Texto proporcionado:
Paul Léautaud. 4 de junio de 1953. Fotografía de
INTERCONTINENTALE | AFP
Milán, viernes 10 de enero de 2020
De la importancia de los diarios
Cuando comencé, en serio esta vez, a escribir diarios, lo
hice, sin saberlo, como cura. El viaje definitivo de mi madre hacia la muerte
comenzó a principios de 1995 y terminó el 23 de diciembre de ese año. Ante mi
impotencia, y seguro de la evolución terminal de un proceso que conocía de mis
años de estudiante de medicina, decidí poner un poco de distancia ante la
circunstancia dolorosa refugiándome en el único refugio útil que me ha sido
útil en la existencia: la vieja y desacreditada, por lo menos desde
Verlaine, literatura. A propósito, recordé una de mis lecturas juveniles, Una
muerte muy dulce, que fue como el traductor argentino llamó, en un exceso de
literalidad tal vez, Une morte très douce, donde De Beauvoir, de una manera
que me había parecido un tanto desapasionada, daba cuenta de la muerte
“muy suave” de su madre. Lo de la francesa era una especie de memorial, escrito
después del deceso de Madame.
Pensé que no podía esperar tanto, mis necesidades
eran inmediatas. Y opté por la solución de Paul Léautaud, maestro del género.
Esto es, componer un diario literario. Cuando Léautaud comenzó el suyo, su
madre, seguramente, no enfrentaba una situación trágica como la de la
mía. Es más, ni siquiera recuerdo si la menciona. Ni el Diario literario de
Léautaud es estrictamente literario, como tampoco lo sería el mío, a pesar de
la voluntad de obviar las alusiones a mi proceso personal. Puro “wishful
thinking”, como dicen en inglés, porque la confesión se coló entre líneas y,
aunque omití cantidad de ellas a la hora de publicarlo, no fueron pocas las
menciones a la enfermedad que se filtraron. Así, a comienzos de febrero de ese
1995, comencé la escritura de estos cuadernos que sigo llenando de tinta
después de veinticinco años.
Milán, sábado 11 de enero de 2020
Todavía la aurora de rosáceos dedos desplegándose sobre
el cielo de Milán, cuando aparece la música de Chopin en un programa temprano
de RAI TV. Pero, en este caso, se trata no de una ópera, Lucio Silla, sino
del milagro de Antonio Benedetti Michelangelli con sus versiones tensas y
hermosas, iluminadas y hondas, de dos piezas del maestro polaco. La conmovida,
sin sucumbir al epidérmico patetismo de mucha música romántica, Ballada
No.1 Op.23, y la espléndida Polonesa brillante Op. 22. En
ambos casos, el virtuoso italiano nos convence de que fue para él que, en 1701,
Bartolomeo Cristofori inventara el piano.

Qué hay que hacer:
1: Responde estas preguntas sobre el diario de Milán:
(a) ¿En qué fecha terminó el viaje de la madre hacia la muerte?
(b) ¿A quién se llama maestro del género?
(c) ¿Qué inventó Bartolomeo Cristofori en 1701?
2: Reproduce el fragmento del diario de Milán que empieza con las palabras "Esto es, componer" y termina con "de veinticinco años.".
3: Continúa el diario de Milán a partir de su última oración.
No hace falta consultar los ítems.

Datos incluidos:
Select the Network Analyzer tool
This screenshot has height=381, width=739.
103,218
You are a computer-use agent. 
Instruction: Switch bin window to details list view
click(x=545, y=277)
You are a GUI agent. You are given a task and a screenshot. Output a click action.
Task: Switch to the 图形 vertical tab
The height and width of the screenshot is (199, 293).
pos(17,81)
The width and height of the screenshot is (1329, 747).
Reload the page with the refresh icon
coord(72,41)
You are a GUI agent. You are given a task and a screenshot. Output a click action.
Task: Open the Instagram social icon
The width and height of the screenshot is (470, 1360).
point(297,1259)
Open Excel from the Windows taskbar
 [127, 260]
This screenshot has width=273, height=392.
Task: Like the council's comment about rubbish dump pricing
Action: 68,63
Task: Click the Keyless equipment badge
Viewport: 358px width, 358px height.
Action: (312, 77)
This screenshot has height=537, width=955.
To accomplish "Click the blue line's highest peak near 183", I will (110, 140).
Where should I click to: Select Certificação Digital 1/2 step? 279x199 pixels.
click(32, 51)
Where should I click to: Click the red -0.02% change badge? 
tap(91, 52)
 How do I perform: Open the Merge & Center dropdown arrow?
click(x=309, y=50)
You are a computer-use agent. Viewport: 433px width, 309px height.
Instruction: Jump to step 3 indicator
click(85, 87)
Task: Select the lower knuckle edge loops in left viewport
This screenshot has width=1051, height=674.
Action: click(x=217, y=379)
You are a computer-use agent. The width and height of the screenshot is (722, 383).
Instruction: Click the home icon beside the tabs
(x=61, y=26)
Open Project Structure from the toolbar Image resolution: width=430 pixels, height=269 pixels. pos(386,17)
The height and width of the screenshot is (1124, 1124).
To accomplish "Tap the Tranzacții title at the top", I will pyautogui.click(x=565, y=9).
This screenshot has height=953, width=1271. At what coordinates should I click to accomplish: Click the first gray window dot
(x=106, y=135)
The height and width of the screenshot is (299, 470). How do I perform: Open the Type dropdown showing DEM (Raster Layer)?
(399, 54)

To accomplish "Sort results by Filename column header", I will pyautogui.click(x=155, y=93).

Respuestas:
1:
(a) El 23 de diciembre de 1995.
(b) A Paul Léautaud.
(c) El piano.

2:
Esto es, componer un diario literario. Cuando Léautaud comenzó el suyo, su
madre, seguramente, no enfrentaba una situación trágica como la de la
mía. Es más, ni siquiera recuerdo si la menciona. Ni el Diario literario de
Léautaud es estrictamente literario, como tampoco lo sería el mío, a pesar de
la voluntad de obviar las alusiones a mi proceso personal. Puro “wishful
thinking”, como dicen en inglés, porque la confesión se coló entre líneas y,
aunque omití cantidad de ellas a la hora de publicarlo, no fueron pocas las
menciones a la enfermedad que se filtraron. Así, a comienzos de febrero de ese
1995, comencé la escritura de estos cuadernos que sigo llenando de tinta
después de veinticinco años.

3:
Voltaire a los 70 años. Grabado de «A Philosophical
Dictionary». London: W. Dugdale (16 Holywell Street, Strand), 1843.
Milán, domingo 12 de enero de 2020
Zadig
Una de las pocas circunstancias que compensa vivir lejos
de los libros es la libertad que se tiene al escoger las lecturas. No hay
ningún compromiso con proyectos más serios, como preparar clases, seguir una
línea de lecturas, ocuparse de los libros de los amigos, dejarse cautivar por
un volumen que no habíamos leído y que, de pronto, decide que es hora de que
nos ocupemos de él. Con mis libros repartidos entre Caracas, Valencia y Milán,
en ningún momento se me hubiese ocurrido comenzar la lectura de Zadig, una
de las primeras narraciones de Voltaire. Cuya impecable traducción al italiano
se me presentó entre los libros usados dispuestos en el menos atractivo de los
supermercados milaneses. Zadig es uno de los llamados Cuentos
filosóficos del autor y este sería publicado en 1747. Es un producto de su
época, que es la de la Ilustración, como han llamado una de las reacciones
estéticas más intensas de la sensibilidad occidental. En efecto, se trató de un
anhelado, y necesario, cuestionamiento al autoritarismo y, sobre todo, a la
injerencia eclesiástica en todas las funciones de la vida social. Atrás quedaba
el turbulento, mágico, maravilloso, oscuro, oscurantista, intolerante, sanguinario
y espléndido Barroco, que había condicionado la vida europea y americana
durante los siglos que siguieron al intermezzo renacimental.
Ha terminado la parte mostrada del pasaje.